Cloning of the SP I nuclease cDNA

A nuclease isolated from spinach, called SP, is a particularly intriguing CEL I ortholog, showing properties intermediate between CEL I and S1. It has a strong preference for AT-rich regions, yet is able to cut single-base mismatches and has a neutral pH optimum. Unlike CEL I, it is unable to recognize mismatches with guanine bases at the mismatched site [30]. We cloned this CEL I ortholog from spinach mRNA. We called this putative nuclease SP I to distinguish the properties of this clonally purified form from the native SP nuclease preparations that may contain more than one homolog that are very difficult to separate during native enzyme purification. The SP I mRNA sequence was deposited to GenBank under accession no. [GenBank:EF032908].

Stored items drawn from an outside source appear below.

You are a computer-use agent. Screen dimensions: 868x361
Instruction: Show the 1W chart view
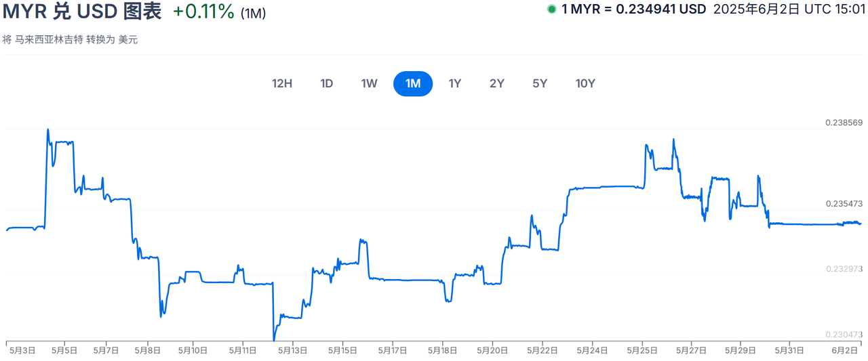(369, 84)
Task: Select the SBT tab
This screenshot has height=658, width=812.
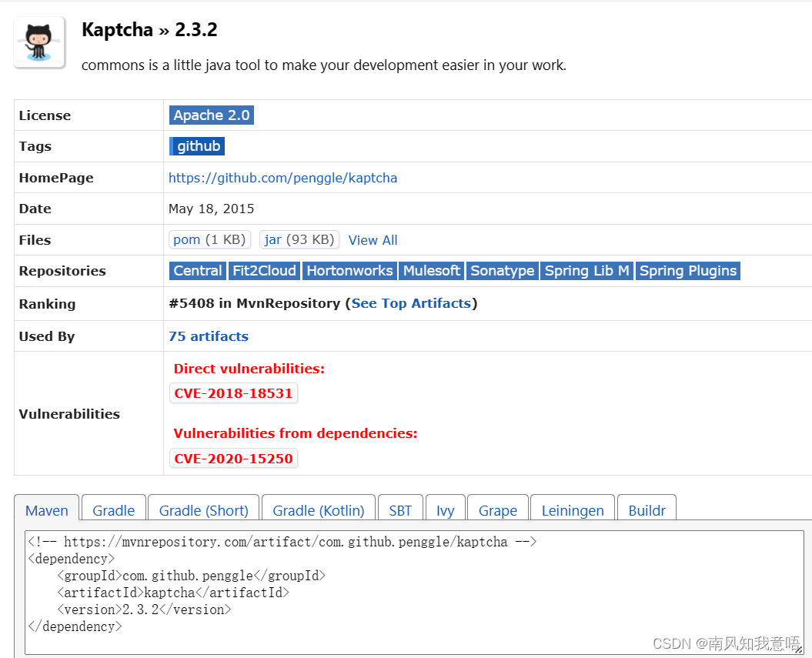Action: [x=400, y=510]
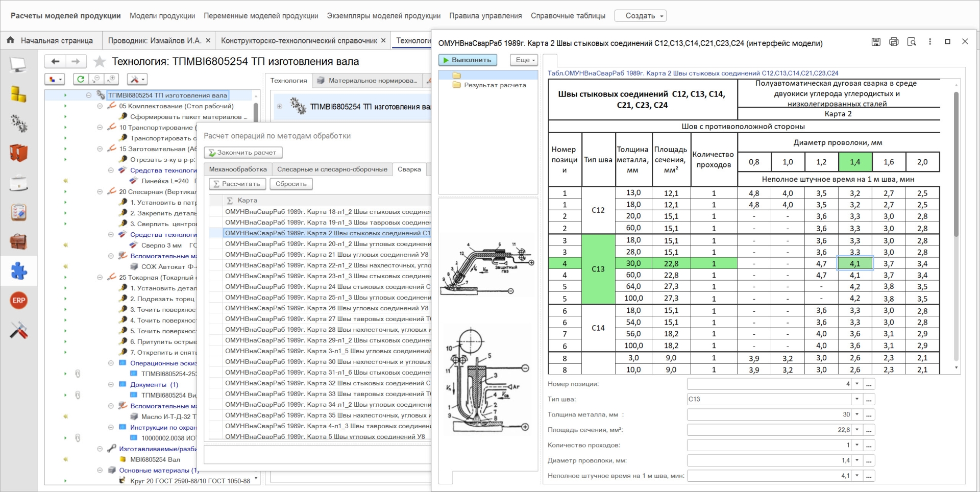Image resolution: width=980 pixels, height=492 pixels.
Task: Click the back navigation arrow
Action: (x=56, y=62)
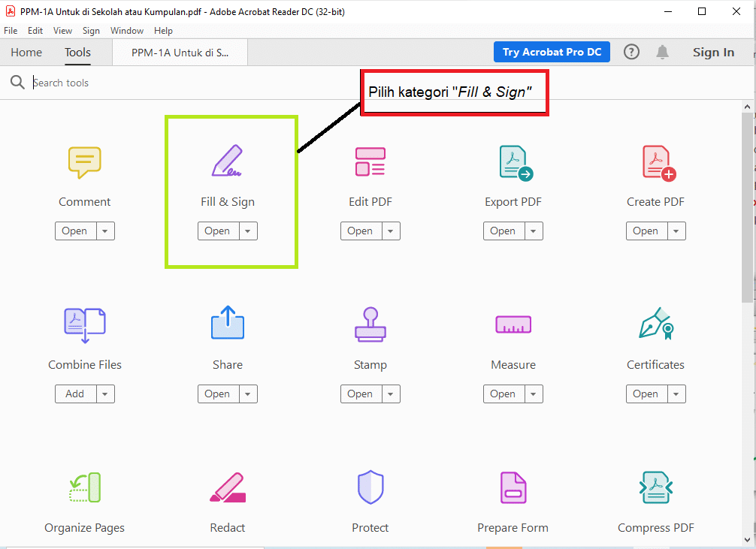Expand the dropdown arrow under Comment

pyautogui.click(x=105, y=231)
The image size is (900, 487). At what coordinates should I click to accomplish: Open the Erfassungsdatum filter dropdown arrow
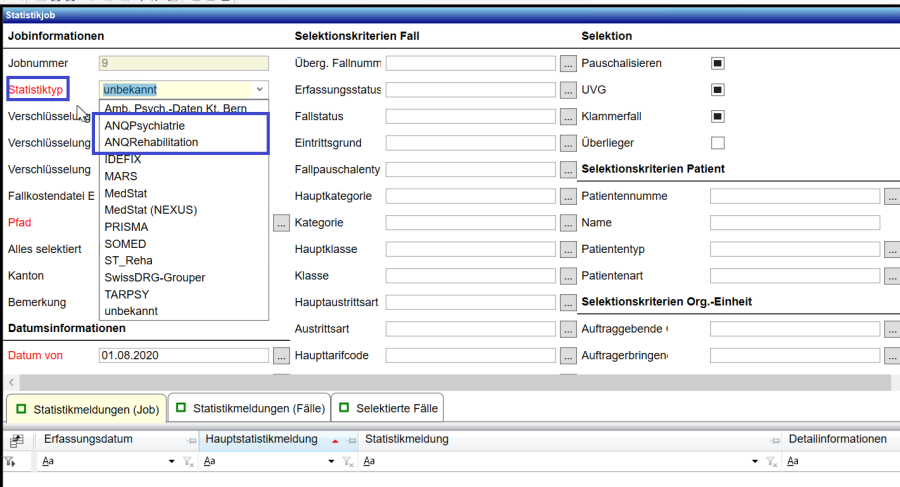coord(171,462)
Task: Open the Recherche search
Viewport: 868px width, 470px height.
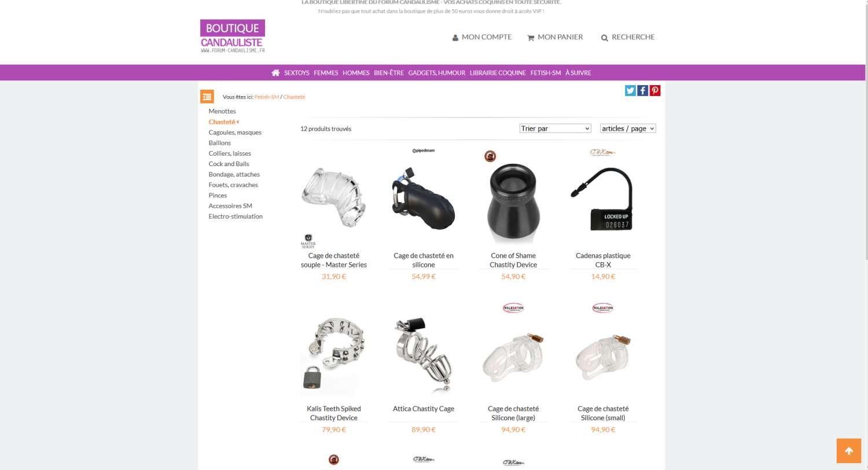Action: click(628, 37)
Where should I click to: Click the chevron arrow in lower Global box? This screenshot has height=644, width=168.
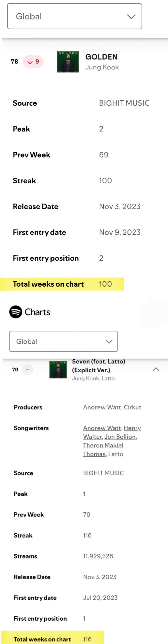click(109, 342)
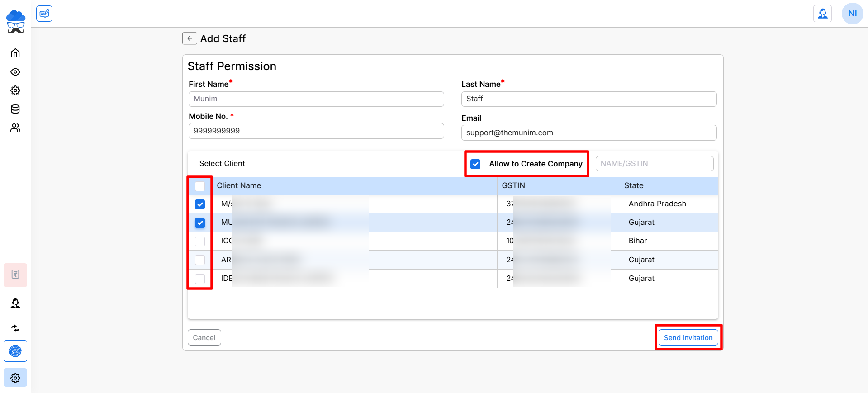Viewport: 868px width, 393px height.
Task: Select the Bihar client checkbox
Action: click(200, 241)
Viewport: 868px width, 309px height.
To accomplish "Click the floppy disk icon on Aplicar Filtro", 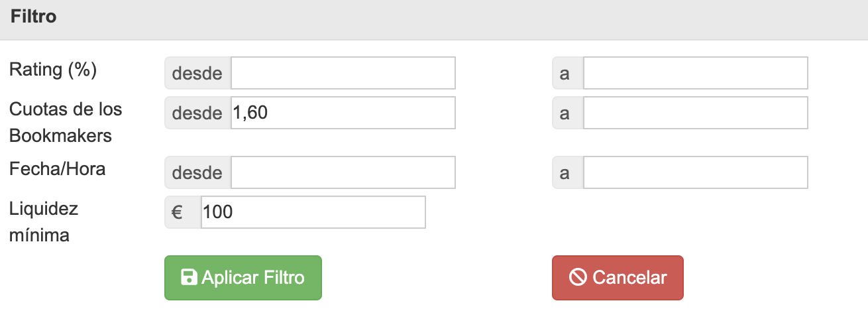I will 190,277.
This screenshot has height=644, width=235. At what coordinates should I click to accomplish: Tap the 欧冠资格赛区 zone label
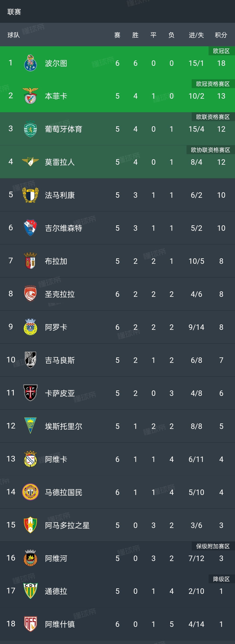pyautogui.click(x=213, y=84)
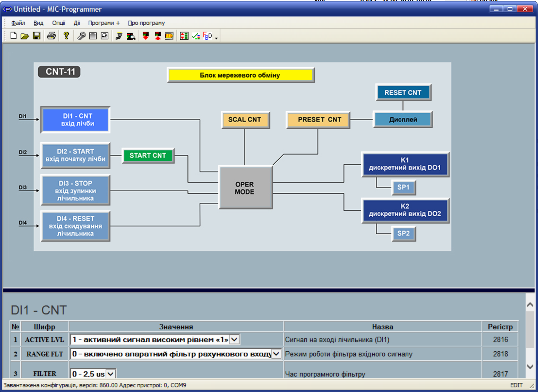
Task: Click the New file icon in toolbar
Action: coord(13,36)
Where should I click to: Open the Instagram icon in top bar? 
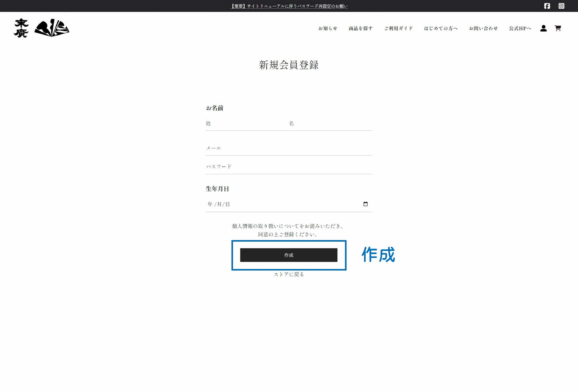[x=561, y=6]
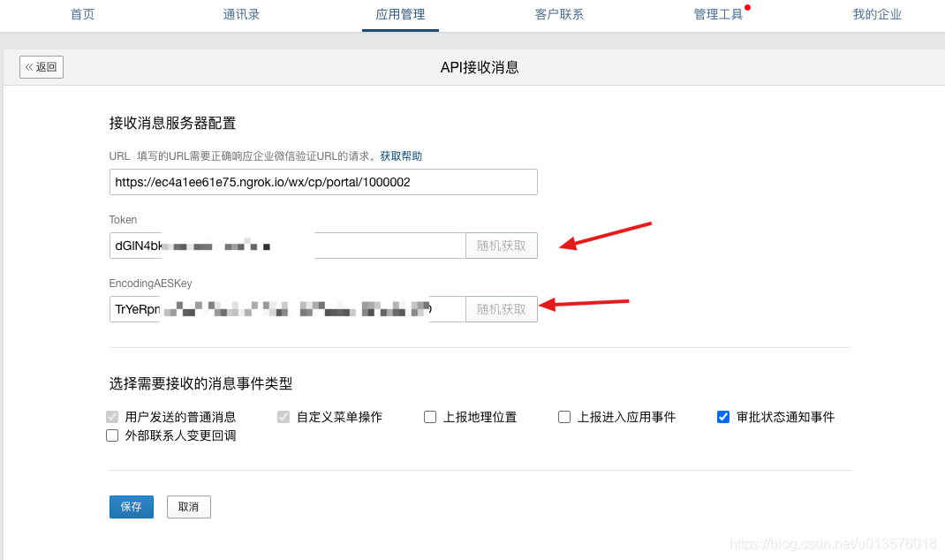Screen dimensions: 945x560
Task: Click the red notification dot on 管理工具
Action: pos(747,6)
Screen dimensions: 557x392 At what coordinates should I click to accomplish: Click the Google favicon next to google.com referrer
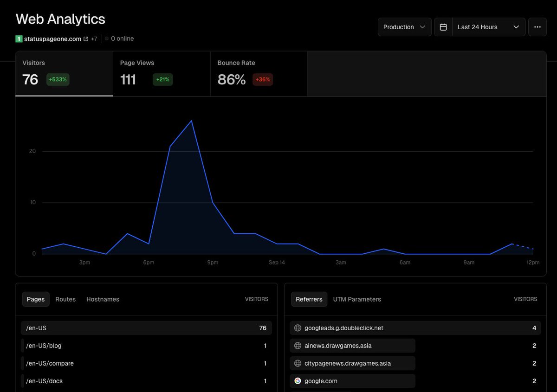[297, 381]
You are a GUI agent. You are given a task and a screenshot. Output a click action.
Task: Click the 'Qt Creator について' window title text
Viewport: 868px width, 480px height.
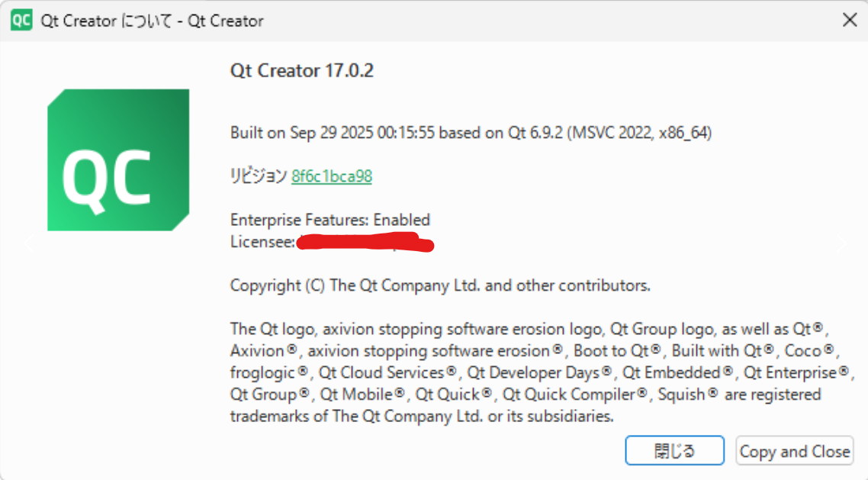pyautogui.click(x=151, y=21)
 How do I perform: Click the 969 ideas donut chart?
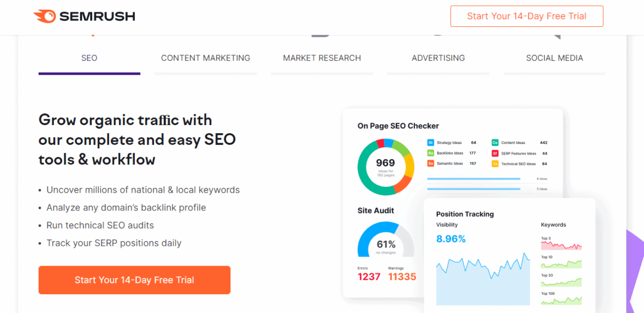385,166
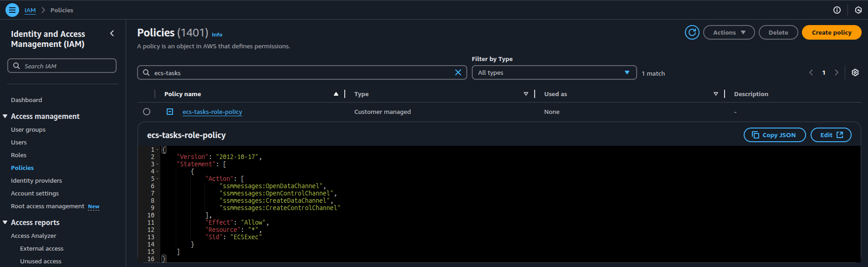Click the Copy JSON button
The image size is (868, 267).
(774, 135)
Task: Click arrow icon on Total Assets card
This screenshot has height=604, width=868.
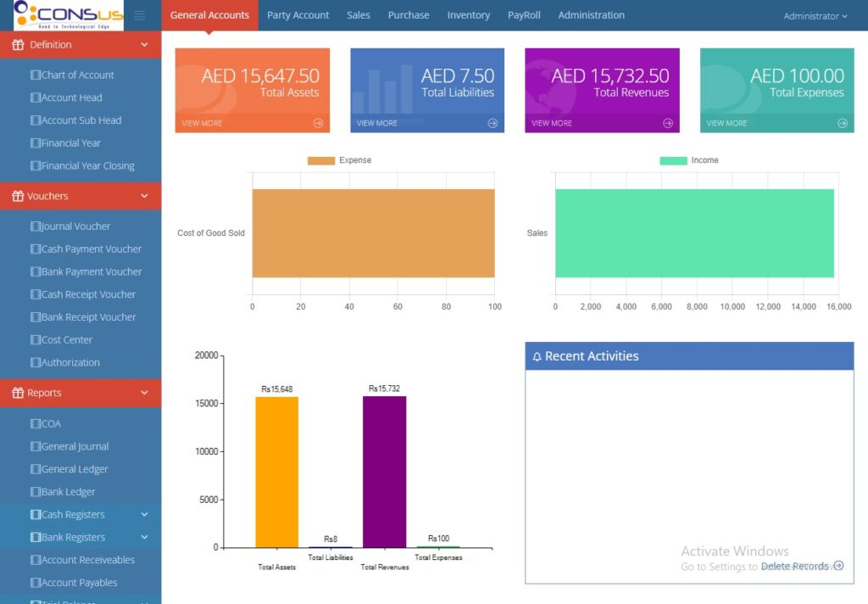Action: [x=318, y=123]
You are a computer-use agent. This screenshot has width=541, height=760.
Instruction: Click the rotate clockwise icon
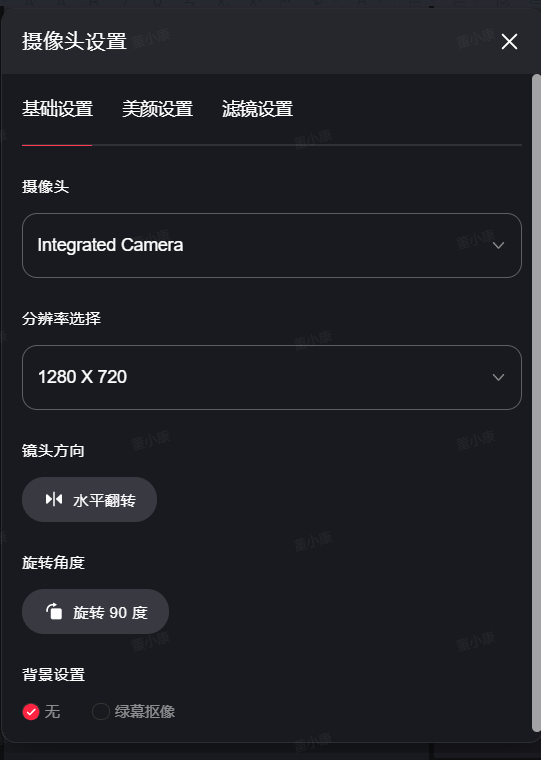point(54,611)
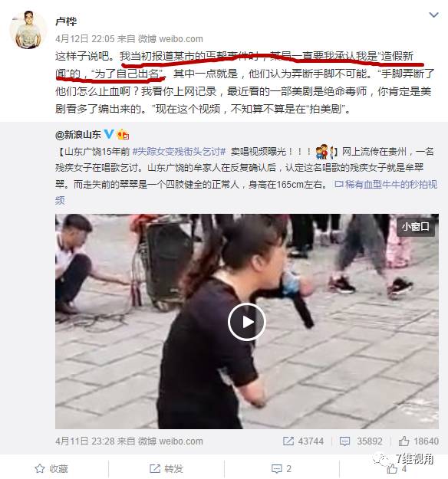View the original post's 43744 reposts
Image resolution: width=448 pixels, height=479 pixels.
[x=303, y=441]
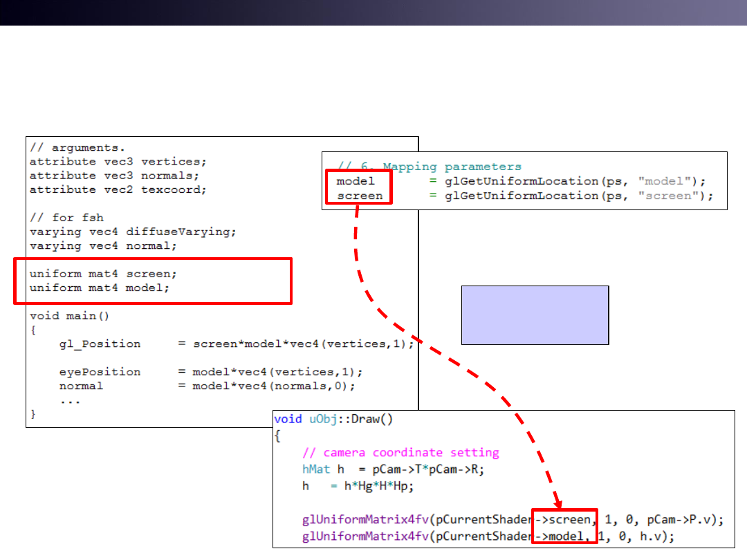The image size is (747, 560).
Task: Select the "attribute vec3 normals;" line
Action: tap(114, 176)
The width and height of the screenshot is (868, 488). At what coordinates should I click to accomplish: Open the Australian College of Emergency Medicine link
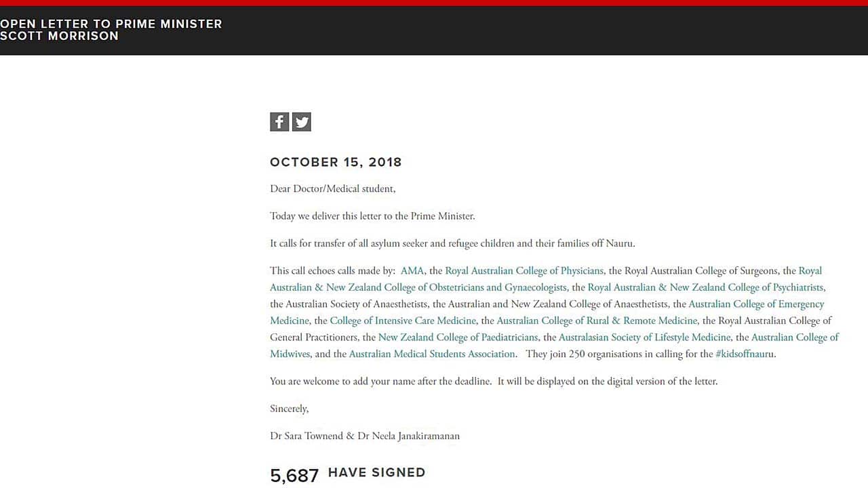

SP I and CEL I amino acid sequences are 71.1% identical. Amino acid sequence alignment of SP I with other known S1-like nucleases reveals that all residues identified by structural studies [28] as crucial for binding of the three Zn2+ atoms and for catalysis are preserved in SP I. Interestingly, the nucleotide binding site shows less sequence conservation (Figure 1A). A significant divergence was observed in a fragment within a loop located close to the ligand, comprising residues 134–139 in SP I and 127–132 in P1, respectively. The H135 residue is one of the most prominent sequence features within this fragment of the SP I nuclease, compared with CEL I and P1. To test if H135 is important for the SP I mismatch-specific nuclease activity, we produced a recombinant virus expressing a H135A mutant of the SP I nuclease.
Figure 1
Figure 1

Cloning, expression and purification of recombinant nucleases. (A) A ClustalW alignment of the SP I amino acid sequence with homologous sequences. Amino acid numbering is given with respect to the primary structure of mature P1. P1 nuclease of Penicillium citrinum [GenBank:P24289]; S1 nuclease of Aspergillus oryzae [GenBank:AAB20216]; M1 nuclease of Mesorhizobium loti [GenBank:BAB52626]; BEN1 nuclease of Hordeum vulgare [GenBank:BAA28942]; CEL I nuclease of Apium graveolens [GenBank:AAF42954]; SP I nuclease of Spinacia oleracea [GenBank:ABK34453]. The nucleotide binding sequence of P1 is underlined [28]. Symbols: *, identity; :, strong similarity; ., weak similarity; ^, resudies identical in CEL I and SP I. (B) Detection of single-strand DNase activities after in-gel enzyme refolding. Lane 1 and 2, Ni2+ affinity-purified SP Iwt and SP IH135A nucleases, respectively; lanes 3 and 5, native CEL nuclease purified from celery, after the MonoQ step; this sample is a combination of CEL I and CEL II nucleases [5]; lane 4, recombinant CEL I nuclease purified on a Ni2+ affinity column. (C) Induction of single-strand specific activity in infected Sf9 cells detected by RF-I nicking assay. Lanes 1–4, 0.1 μl cell extract was used in 20 μl reaction; lanes 7–9, 1 μl cell culture media in 20 μl reaction; lanes 1 and 7, CEL I nuclease expression; lanes 2 and 8, SP Iwt nuclease expression; lanes 3 and 9, cells infected with an "empty" control vector containing no nuclease gene; lane 4, extract of non-infected cells; lane 5, native CEL nuclease purified from celery; lane 6, uncut pUC19 DNA. I, RF-I supercoiled plasmid DNA; II, RF-II nicked circular plasmid DNA; III, RF-III linearized plasmid DNA.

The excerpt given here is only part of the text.